▶ Written instruction 1:
How would you translate the sentence "You could spend the rest of your life listening to Bach and die satisfied." from the piece on the Oregon Symphony below into Spanish?

▶ Page:
::::
Listen. We definitely talk a lot of shit on the classical pantheon and the Dead White European Males and all that. But there are some True Classics, the charming vampires of western culture, roving like so many Lestats through the Savage Garden of our barely modern world. Truly, these classics must be experienced by any human who loves culture, and if at all possible they should be experienced live and in person at least once.
The music of Johann Sebastian Bach is on that list–all of the music of Bach. If all you can manage is one DWEM, you could do worse than Bach. You could spend the rest of your life listening to Bach and die satisfied.
In terms of orchestral music you also need the majority of Beethoven, especially the Ninth Symphony, plus the major symphonic works of Mozart and Brahms and Mahler and Tchaikovsky and Stravinsky, plus a handful of others according to taste–in this case, the present author’s taste, with which you are cordially invited to quarrel in the comments, oh dear and constant reader.
This month, the Oregon Symphony is playing two such works of the imperative canon–one classical and one modern. The classical one is The Classical One, namely Mozart’s Requiem. If you had to summarize the Classical Era in classical music, you could really do it with four swathes of music by one dead white guy, the one who most truly resembles Lestat: Wolfgang Amadeus Mozart. (Sorry Haydn; we still love your Opus 76 string quartets).
::::
▶ Written instruction 2:
How many lines of the rows below contain the string "screenshot"? Case counts, and give only the number.

Word and element location data:
::::
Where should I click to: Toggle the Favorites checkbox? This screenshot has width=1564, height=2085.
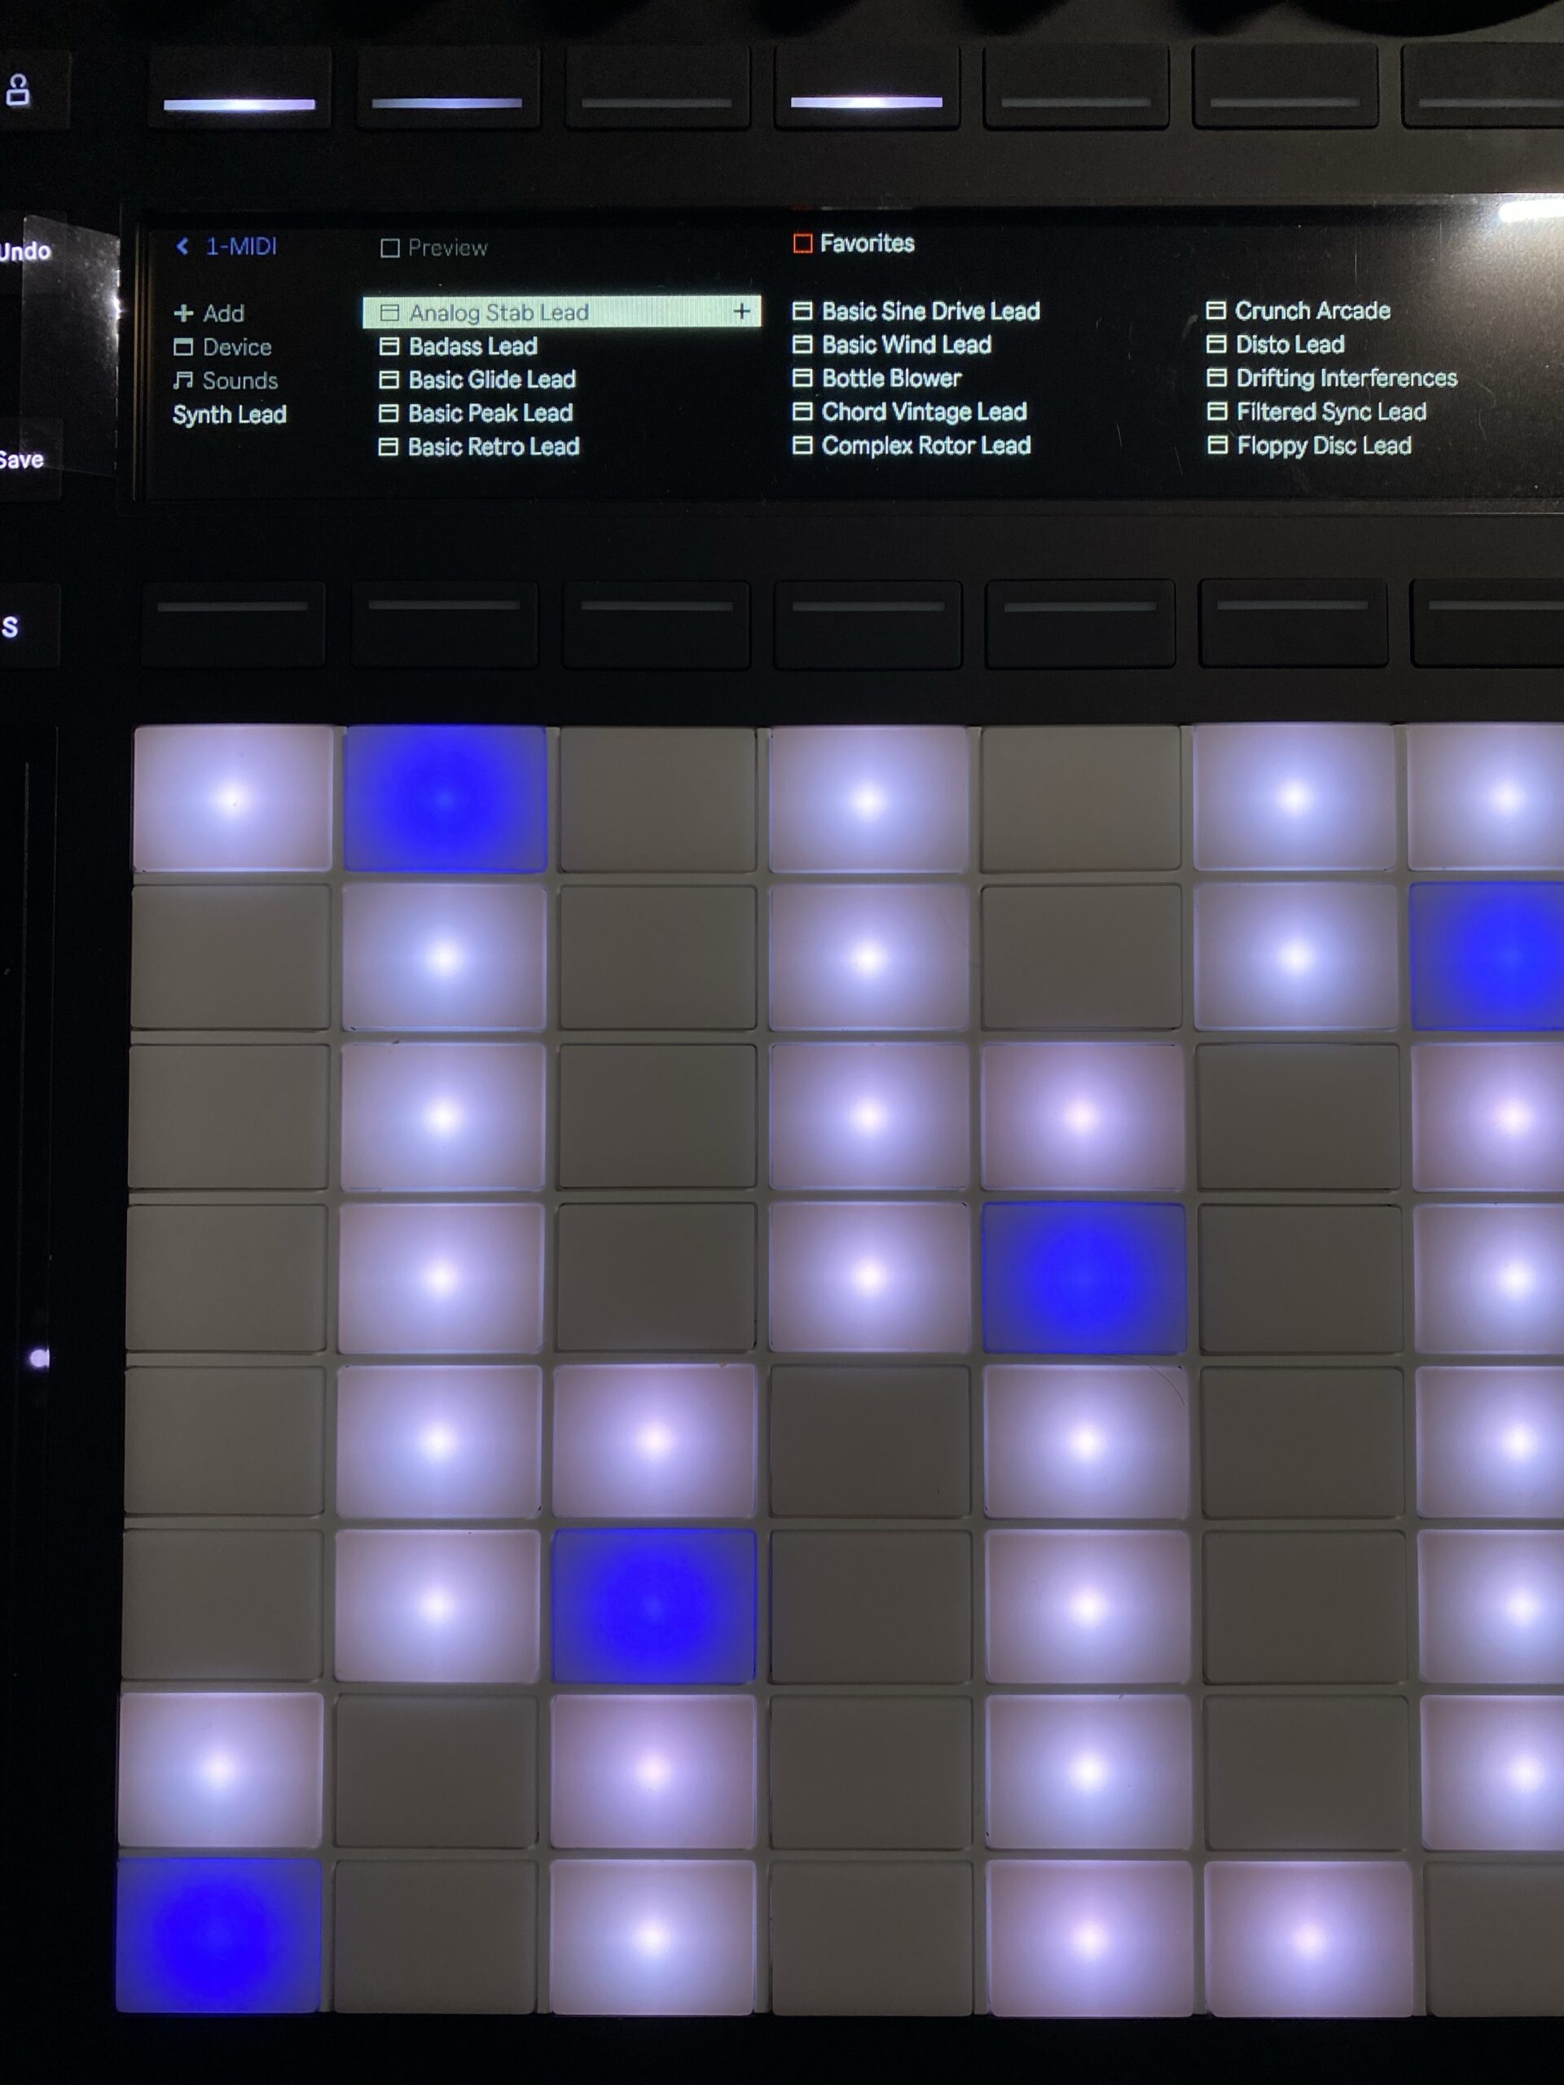click(802, 243)
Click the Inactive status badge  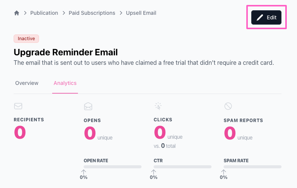pyautogui.click(x=26, y=39)
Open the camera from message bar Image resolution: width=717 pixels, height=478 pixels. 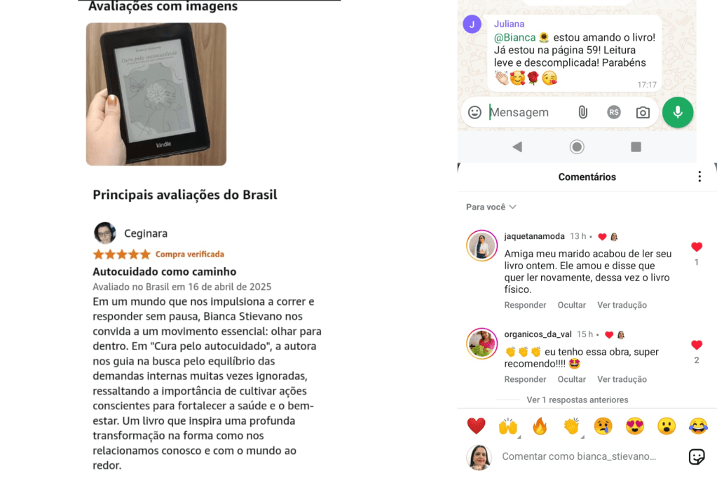tap(643, 112)
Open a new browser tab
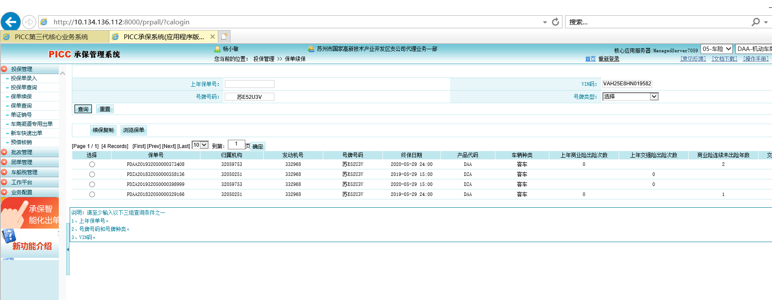 coord(224,37)
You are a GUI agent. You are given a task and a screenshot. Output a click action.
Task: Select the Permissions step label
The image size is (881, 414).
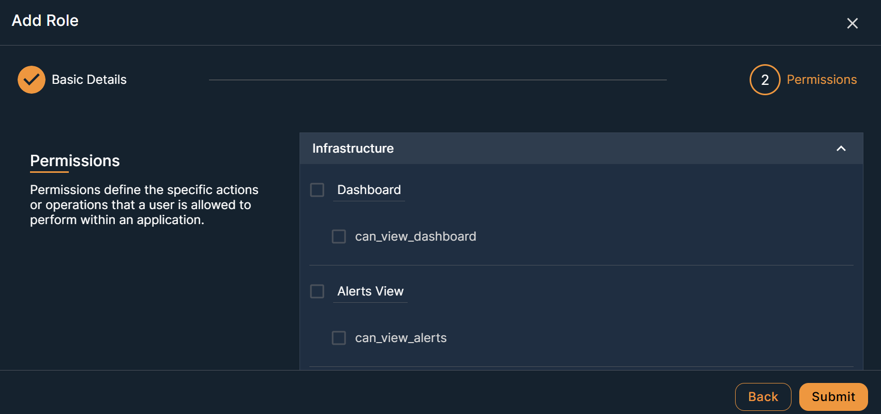tap(822, 80)

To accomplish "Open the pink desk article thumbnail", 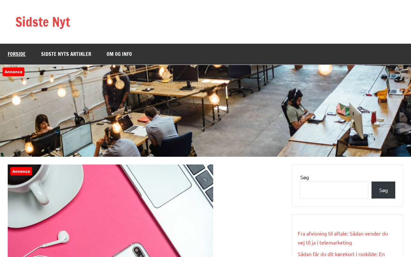I will point(110,211).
::::
▶ Full output 1:
Podrías pasar el resto de tu vida escuchando a Bach y morir satisfecho.

▶ Full output 2:
2